ロードマップの最終目標として、第3世代の火力発電技術を2025年に確立する。政府は2030年までに国全体のCO2排出量を2013年比で26%削減することを国際公約に掲げた。この目標を達成するためには、火力発電によるCO2排出量を大幅に減らす必要がある。2025年をめどに発電効率の高い第3世代の技術を実用化できなければ、国の威信にかかわる重要な問題になりかねない。
第3世代では第2世代のコンバインドサイクル方式に燃料電池を加えて、3段階で発電するトリプルコンバインドサイクルが主流になる。LNG火力では「ガスタービン燃料電池複合発電(GTFC:Gas Turbine Fuel Cell combined cycle)」、石炭火力では第2世代のIGCCに続く「石炭ガス化燃料電池複合発電(IGFC:Integrated coal Gasification Fuel Cell combined cycle)」である。
トリプルコンバインドサイクルは第1段階で「固体酸化物型燃料電池(SOFC:Solid Oxide Fuel Cell)」を利用する(図5)。天然ガスか石炭ガスを化学反応で改質して水素を取り出し、その後に酸素と反応させて発電する仕組みだ。第2段階では燃料電池の排熱も利用しながらガスタービンで発電する。さらに第3段階ではガスタービンからの排熱で蒸気を発生させることによって3度目の発電が可能になる。

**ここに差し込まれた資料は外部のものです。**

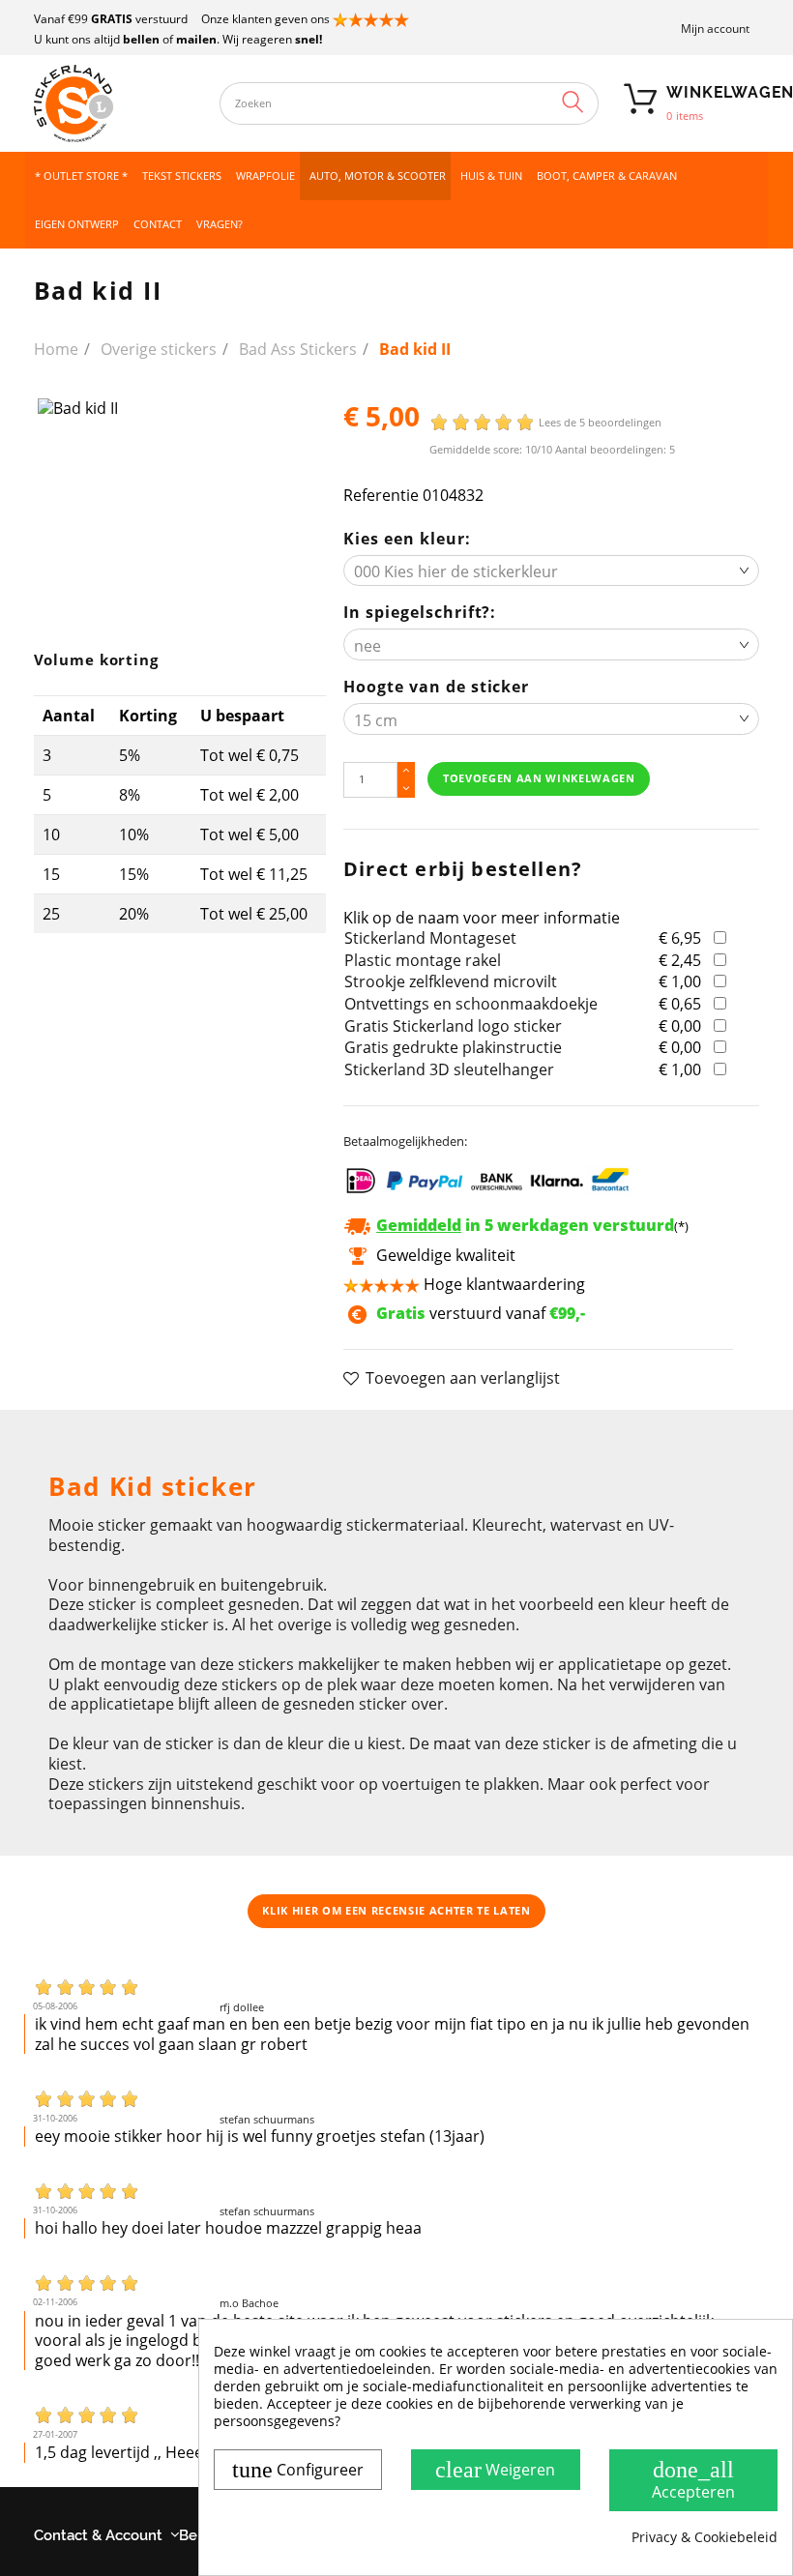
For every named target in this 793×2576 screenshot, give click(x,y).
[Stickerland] (117, 103)
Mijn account (715, 28)
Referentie (381, 495)
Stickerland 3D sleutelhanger (449, 1069)
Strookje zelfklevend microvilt (450, 981)
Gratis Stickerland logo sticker (453, 1026)
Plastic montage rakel (422, 960)
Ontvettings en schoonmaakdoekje (471, 1003)
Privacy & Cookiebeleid (704, 2537)
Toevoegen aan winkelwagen (539, 778)
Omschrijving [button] (96, 1434)
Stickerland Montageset (430, 938)
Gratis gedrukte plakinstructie (453, 1047)
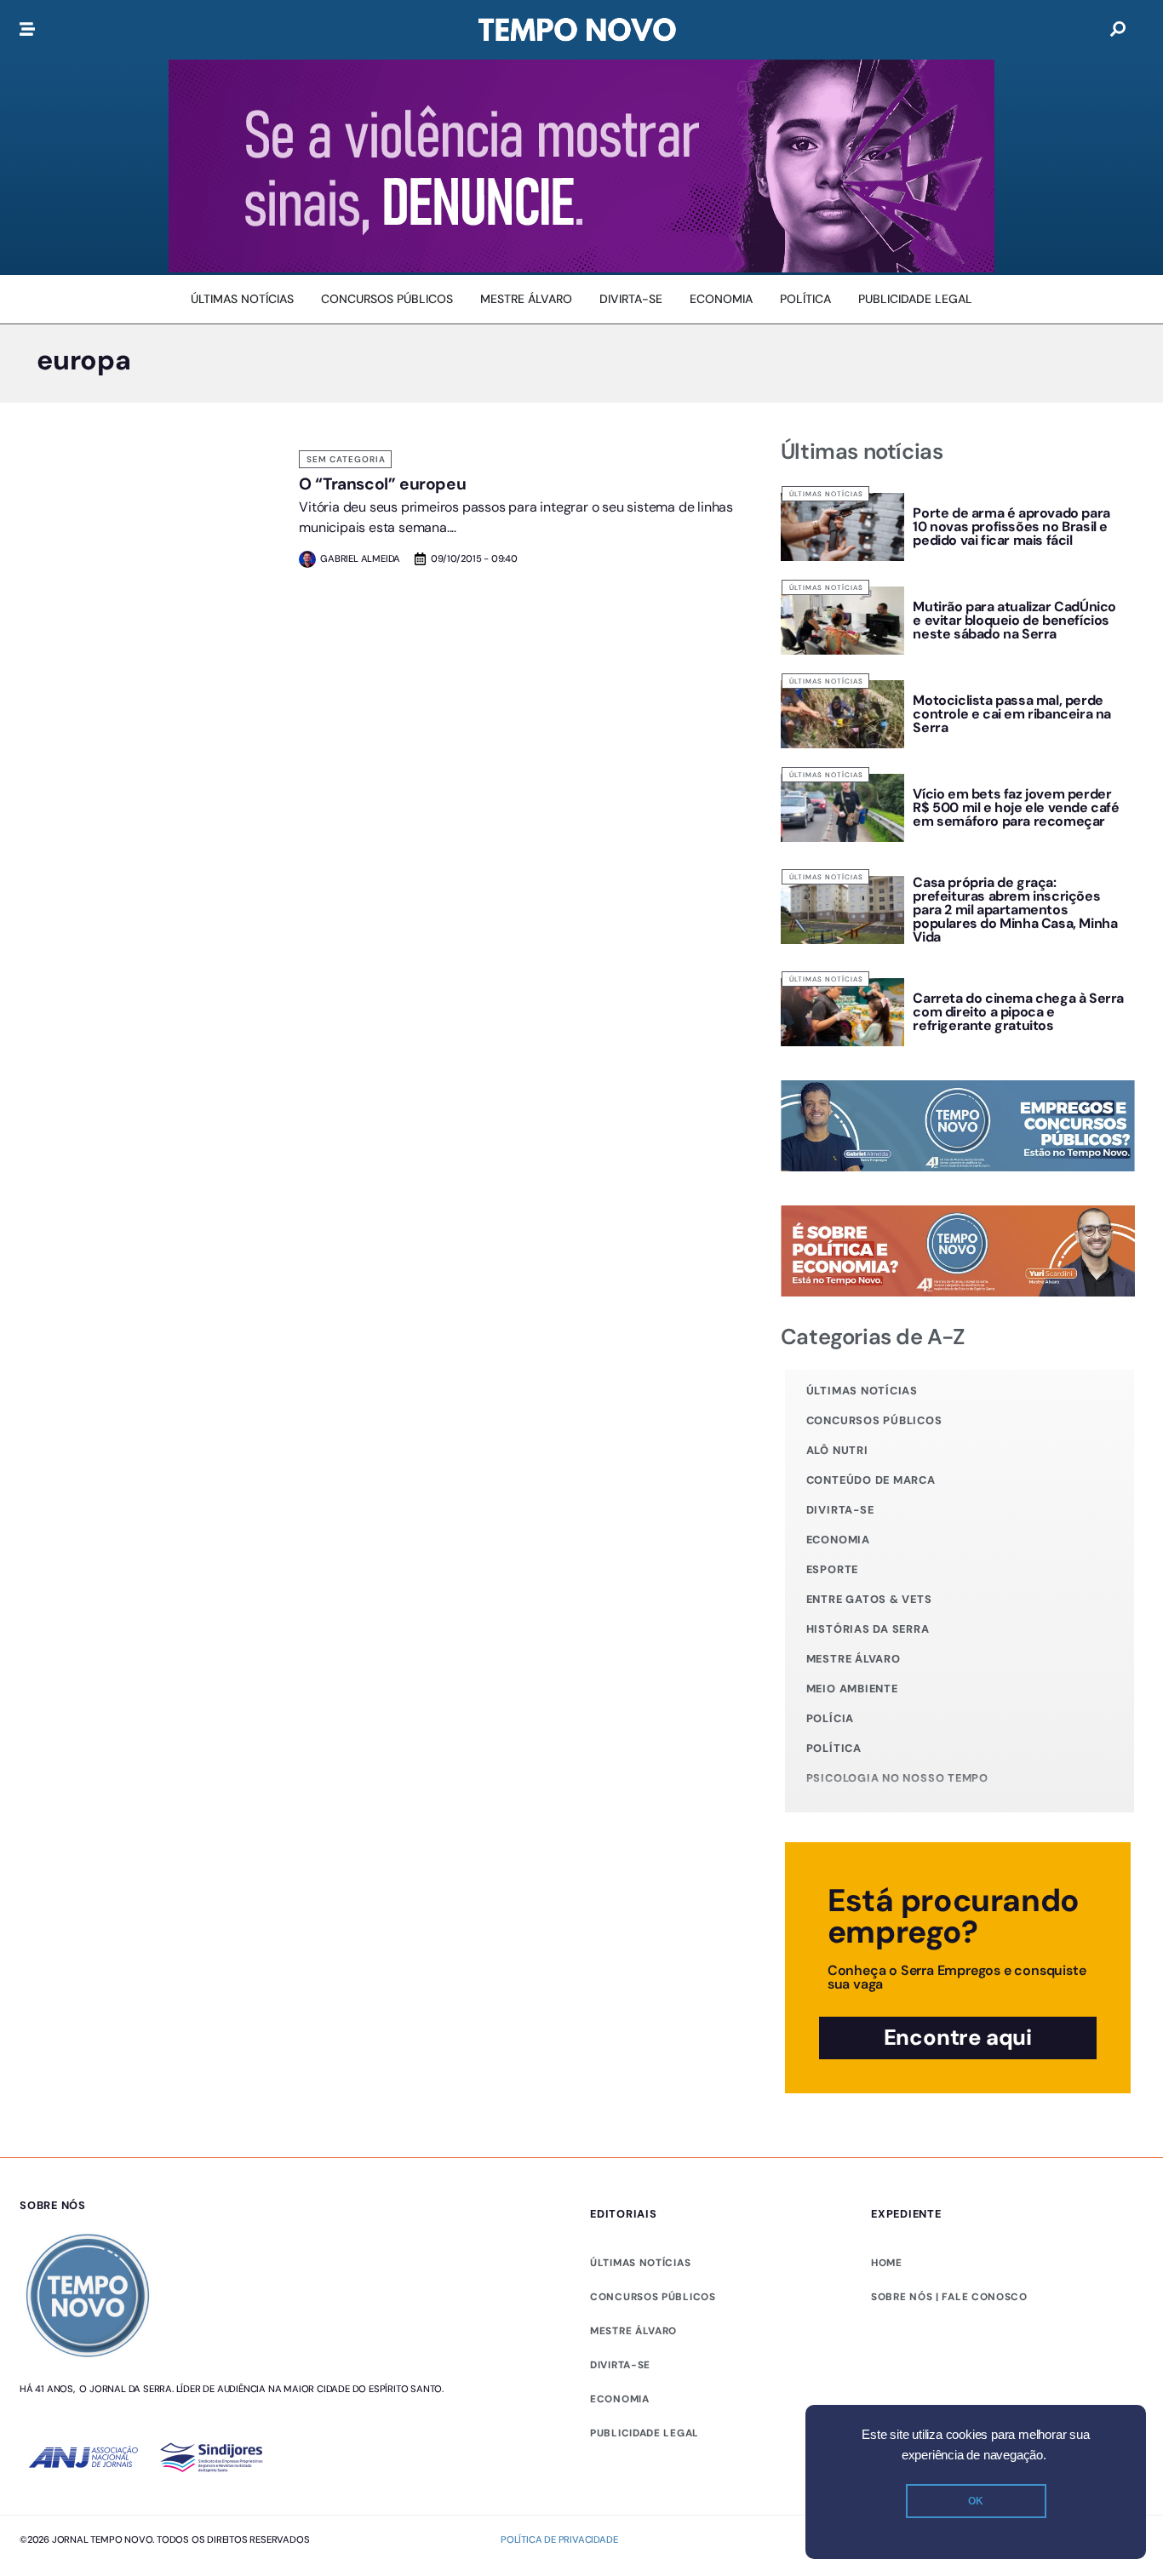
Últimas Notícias (826, 493)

この3段階の発電プロセスを組み合わせれば、商用レベルの大規模な発電設備でも2020年代には60%を超える発電効率を達成できる見通しだ。トリプルコンバインドサイクル発電の実証プロジェクトに取り組んでいる三菱日立パワーシステムズによると、出力が40万kW(キロワット)級の発電設備に適用した場合、発電効率は63%まで向上する(図6)。
現在のLNG火力で最も効率が高いコンバインドサイクル方式の発電効率は50%台で、第2世代の技術開発が進んでも最高で60%台の前半が限界とみられている(図7)。一方でトリプルコンバインドサイクル方式は燃料電池とコンバインドサイクルの両方の技術の進化によって、2030〜40年代には70%まで達する可能性がある。
日本は家庭向けの燃料電池「エネファーム」や水素で走る燃料電池自動車を世界に先がけて製品化するなど、燃料電池の技術レベルでは他国を上回る。加えてコンバインドサイクルや石炭ガス化の技術開発でも先行していることから、国を挙げて次世代の火力発電技術を進化させていけば、圧倒的な競争優位を築ける期待は大きい。